### Exercise
Repeat all of the entries, please, keeping each line exact.

Start of Data to process

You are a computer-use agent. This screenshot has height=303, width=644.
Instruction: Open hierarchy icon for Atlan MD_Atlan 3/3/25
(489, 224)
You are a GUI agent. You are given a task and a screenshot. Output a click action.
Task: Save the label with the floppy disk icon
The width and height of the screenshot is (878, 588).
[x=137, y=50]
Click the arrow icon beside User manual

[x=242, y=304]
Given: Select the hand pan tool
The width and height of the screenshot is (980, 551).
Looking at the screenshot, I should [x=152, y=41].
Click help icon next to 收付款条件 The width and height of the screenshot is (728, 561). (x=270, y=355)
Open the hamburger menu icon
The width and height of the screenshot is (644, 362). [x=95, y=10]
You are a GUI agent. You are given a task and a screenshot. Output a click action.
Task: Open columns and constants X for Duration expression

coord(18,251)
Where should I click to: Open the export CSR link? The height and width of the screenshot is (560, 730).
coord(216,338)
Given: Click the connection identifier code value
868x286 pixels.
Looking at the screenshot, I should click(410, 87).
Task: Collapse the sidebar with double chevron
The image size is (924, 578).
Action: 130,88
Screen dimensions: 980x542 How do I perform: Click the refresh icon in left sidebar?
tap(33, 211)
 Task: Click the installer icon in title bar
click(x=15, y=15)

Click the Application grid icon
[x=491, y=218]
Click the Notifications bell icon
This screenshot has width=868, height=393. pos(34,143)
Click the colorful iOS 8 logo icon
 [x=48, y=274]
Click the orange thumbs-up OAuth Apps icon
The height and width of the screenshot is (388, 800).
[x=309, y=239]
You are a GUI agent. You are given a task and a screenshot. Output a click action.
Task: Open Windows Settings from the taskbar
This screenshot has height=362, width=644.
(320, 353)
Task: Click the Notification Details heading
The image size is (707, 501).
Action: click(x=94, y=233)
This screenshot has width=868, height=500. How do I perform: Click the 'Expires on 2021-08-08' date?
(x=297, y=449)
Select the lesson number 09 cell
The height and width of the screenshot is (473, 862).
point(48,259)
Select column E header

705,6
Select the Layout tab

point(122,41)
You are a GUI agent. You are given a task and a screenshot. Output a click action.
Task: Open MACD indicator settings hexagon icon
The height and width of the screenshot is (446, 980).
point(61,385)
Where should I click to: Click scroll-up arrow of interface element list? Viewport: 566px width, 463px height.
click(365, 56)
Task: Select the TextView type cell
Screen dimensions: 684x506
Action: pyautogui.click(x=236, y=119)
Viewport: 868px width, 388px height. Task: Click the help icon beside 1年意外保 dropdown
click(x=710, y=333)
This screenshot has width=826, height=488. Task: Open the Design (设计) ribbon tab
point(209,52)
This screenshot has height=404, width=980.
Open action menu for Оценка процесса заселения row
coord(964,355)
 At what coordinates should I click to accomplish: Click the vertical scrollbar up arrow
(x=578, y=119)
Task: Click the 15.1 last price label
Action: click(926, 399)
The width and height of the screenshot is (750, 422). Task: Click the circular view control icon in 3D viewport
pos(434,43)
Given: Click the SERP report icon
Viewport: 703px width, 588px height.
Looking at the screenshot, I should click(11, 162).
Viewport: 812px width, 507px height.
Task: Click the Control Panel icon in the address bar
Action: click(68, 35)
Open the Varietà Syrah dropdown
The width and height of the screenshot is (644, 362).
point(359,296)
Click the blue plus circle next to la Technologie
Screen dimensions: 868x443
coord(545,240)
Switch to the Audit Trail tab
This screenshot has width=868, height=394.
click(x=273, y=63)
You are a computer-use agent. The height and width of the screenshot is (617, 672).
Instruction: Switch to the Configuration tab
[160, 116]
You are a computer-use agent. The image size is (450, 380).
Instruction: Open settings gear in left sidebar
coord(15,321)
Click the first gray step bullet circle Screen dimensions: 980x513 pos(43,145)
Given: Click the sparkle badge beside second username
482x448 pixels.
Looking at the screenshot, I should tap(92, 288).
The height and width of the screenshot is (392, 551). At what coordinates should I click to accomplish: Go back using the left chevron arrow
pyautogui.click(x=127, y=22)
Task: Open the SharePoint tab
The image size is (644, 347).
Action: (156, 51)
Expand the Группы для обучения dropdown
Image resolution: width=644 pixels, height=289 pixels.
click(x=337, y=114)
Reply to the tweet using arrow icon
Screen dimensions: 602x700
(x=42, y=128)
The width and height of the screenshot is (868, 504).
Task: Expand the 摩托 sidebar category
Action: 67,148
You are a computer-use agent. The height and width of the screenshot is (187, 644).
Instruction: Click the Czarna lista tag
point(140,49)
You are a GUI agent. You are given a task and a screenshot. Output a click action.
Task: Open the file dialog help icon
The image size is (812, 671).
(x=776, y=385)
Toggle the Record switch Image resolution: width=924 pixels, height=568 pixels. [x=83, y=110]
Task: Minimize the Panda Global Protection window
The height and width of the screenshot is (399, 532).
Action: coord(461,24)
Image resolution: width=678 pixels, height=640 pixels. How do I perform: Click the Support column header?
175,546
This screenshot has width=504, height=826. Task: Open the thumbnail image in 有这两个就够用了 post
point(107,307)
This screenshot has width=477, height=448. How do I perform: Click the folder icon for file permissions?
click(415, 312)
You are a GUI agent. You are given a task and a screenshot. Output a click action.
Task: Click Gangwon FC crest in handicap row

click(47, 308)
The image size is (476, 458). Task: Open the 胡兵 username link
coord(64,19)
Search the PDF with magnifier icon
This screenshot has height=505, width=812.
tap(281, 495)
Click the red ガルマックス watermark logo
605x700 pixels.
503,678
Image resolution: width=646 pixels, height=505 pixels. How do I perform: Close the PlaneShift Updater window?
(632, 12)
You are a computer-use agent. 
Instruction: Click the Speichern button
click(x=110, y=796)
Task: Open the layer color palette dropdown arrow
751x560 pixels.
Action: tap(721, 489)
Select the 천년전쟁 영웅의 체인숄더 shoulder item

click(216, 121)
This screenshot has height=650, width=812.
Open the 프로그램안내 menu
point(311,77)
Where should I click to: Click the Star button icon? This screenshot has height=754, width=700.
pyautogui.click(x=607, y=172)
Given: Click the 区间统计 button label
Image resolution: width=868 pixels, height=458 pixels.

End of Data to process

### Output for this exercise
You are a computer-use agent. This screenshot has height=303, width=644.
Instruction: Open hierarchy icon for Atlan MD_Atlan 3/3/25
(489, 224)
You are a GUI agent. You are given a task and a screenshot. Output a click action.
Task: Save the label with the floppy disk icon
The width and height of the screenshot is (878, 588).
[x=137, y=50]
Click the arrow icon beside User manual

[x=242, y=304]
Given: Select the hand pan tool
The width and height of the screenshot is (980, 551).
Looking at the screenshot, I should [x=152, y=41].
Click help icon next to 收付款条件 The width and height of the screenshot is (728, 561). (x=270, y=355)
Open the hamburger menu icon
The width and height of the screenshot is (644, 362). [x=95, y=10]
You are a GUI agent. You are given a task and a screenshot. Output a click action.
Task: Open columns and constants X for Duration expression

coord(18,251)
Where should I click to: Open the export CSR link? The height and width of the screenshot is (560, 730).
coord(216,338)
Given: Click the connection identifier code value
868x286 pixels.
Looking at the screenshot, I should click(410, 87).
Task: Collapse the sidebar with double chevron
The image size is (924, 578).
Action: 130,88
Screen dimensions: 980x542 How do I perform: Click the refresh icon in left sidebar?
tap(33, 211)
 Task: Click the installer icon in title bar
click(x=15, y=15)

Click the Application grid icon
[x=491, y=218]
Click the Notifications bell icon
This screenshot has width=868, height=393. pos(34,143)
Click the colorful iOS 8 logo icon
 [x=48, y=274]
Click the orange thumbs-up OAuth Apps icon
The height and width of the screenshot is (388, 800).
[x=309, y=239]
You are a GUI agent. You are given a task and a screenshot. Output a click action.
Task: Open Windows Settings from the taskbar
This screenshot has height=362, width=644.
(320, 353)
Task: Click the Notification Details heading
The image size is (707, 501).
Action: click(x=94, y=233)
This screenshot has width=868, height=500. How do I perform: Click the 'Expires on 2021-08-08' date?
(x=297, y=449)
Select the lesson number 09 cell
The height and width of the screenshot is (473, 862).
point(48,259)
Select column E header

705,6
Select the Layout tab

point(122,41)
You are a GUI agent. You are given a task and a screenshot. Output a click action.
Task: Open MACD indicator settings hexagon icon
The height and width of the screenshot is (446, 980).
point(61,385)
Where should I click to: Click scroll-up arrow of interface element list? Viewport: 566px width, 463px height.
click(365, 56)
Task: Select the TextView type cell
Screen dimensions: 684x506
Action: pyautogui.click(x=236, y=119)
Viewport: 868px width, 388px height. Task: Click the help icon beside 1年意外保 dropdown
click(x=710, y=333)
This screenshot has width=826, height=488. Task: Open the Design (设计) ribbon tab
point(209,52)
This screenshot has height=404, width=980.
Open action menu for Оценка процесса заселения row
coord(964,355)
 At what coordinates should I click to accomplish: Click the vertical scrollbar up arrow
(x=578, y=119)
Task: Click the 15.1 last price label
Action: click(926, 399)
The width and height of the screenshot is (750, 422). Task: Click the circular view control icon in 3D viewport
pos(434,43)
Given: Click the SERP report icon
Viewport: 703px width, 588px height.
Looking at the screenshot, I should click(11, 162).
Viewport: 812px width, 507px height.
Task: Click the Control Panel icon in the address bar
Action: click(68, 35)
Open the Varietà Syrah dropdown
The width and height of the screenshot is (644, 362).
point(359,296)
Click the blue plus circle next to la Technologie
Screen dimensions: 868x443
coord(545,240)
Switch to the Audit Trail tab
This screenshot has width=868, height=394.
click(x=273, y=63)
You are a computer-use agent. The height and width of the screenshot is (617, 672).
Instruction: Switch to the Configuration tab
[160, 116]
You are a computer-use agent. The image size is (450, 380).
Instruction: Open settings gear in left sidebar
coord(15,321)
Click the first gray step bullet circle Screen dimensions: 980x513 pos(43,145)
Given: Click the sparkle badge beside second username
482x448 pixels.
Looking at the screenshot, I should tap(92, 288).
The height and width of the screenshot is (392, 551). At what coordinates should I click to accomplish: Go back using the left chevron arrow
pyautogui.click(x=127, y=22)
Task: Open the SharePoint tab
The image size is (644, 347).
Action: (156, 51)
Expand the Группы для обучения dropdown
Image resolution: width=644 pixels, height=289 pixels.
click(x=337, y=114)
Reply to the tweet using arrow icon
Screen dimensions: 602x700
(x=42, y=128)
The width and height of the screenshot is (868, 504).
Task: Expand the 摩托 sidebar category
Action: 67,148
You are a computer-use agent. The height and width of the screenshot is (187, 644).
Instruction: Click the Czarna lista tag
point(140,49)
You are a GUI agent. You are given a task and a screenshot. Output a click action.
Task: Open the file dialog help icon
The image size is (812, 671).
(x=776, y=385)
Toggle the Record switch Image resolution: width=924 pixels, height=568 pixels. [x=83, y=110]
Task: Minimize the Panda Global Protection window
The height and width of the screenshot is (399, 532).
Action: coord(461,24)
Image resolution: width=678 pixels, height=640 pixels. How do I perform: Click the Support column header?
175,546
This screenshot has width=504, height=826. Task: Open the thumbnail image in 有这两个就够用了 post
point(107,307)
This screenshot has width=477, height=448. How do I perform: Click the folder icon for file permissions?
click(415, 312)
You are a GUI agent. You are given a task and a screenshot. Output a click action.
Task: Click Gangwon FC crest in handicap row

click(47, 308)
The image size is (476, 458). Task: Open the 胡兵 username link
coord(64,19)
Search the PDF with magnifier icon
This screenshot has height=505, width=812.
tap(281, 495)
Click the red ガルマックス watermark logo
605x700 pixels.
503,678
Image resolution: width=646 pixels, height=505 pixels. How do I perform: Close the PlaneShift Updater window?
(632, 12)
You are a computer-use agent. 
Instruction: Click the Speichern button
click(x=110, y=796)
Task: Open the layer color palette dropdown arrow
751x560 pixels.
Action: tap(721, 489)
Select the 천년전쟁 영웅의 체인숄더 shoulder item

click(216, 121)
This screenshot has height=650, width=812.
Open the 프로그램안내 menu
point(311,77)
Where should I click to: Click the Star button icon? This screenshot has height=754, width=700.
pyautogui.click(x=607, y=172)
Given: Click the 区间统计 button label
Image resolution: width=868 pixels, height=458 pixels.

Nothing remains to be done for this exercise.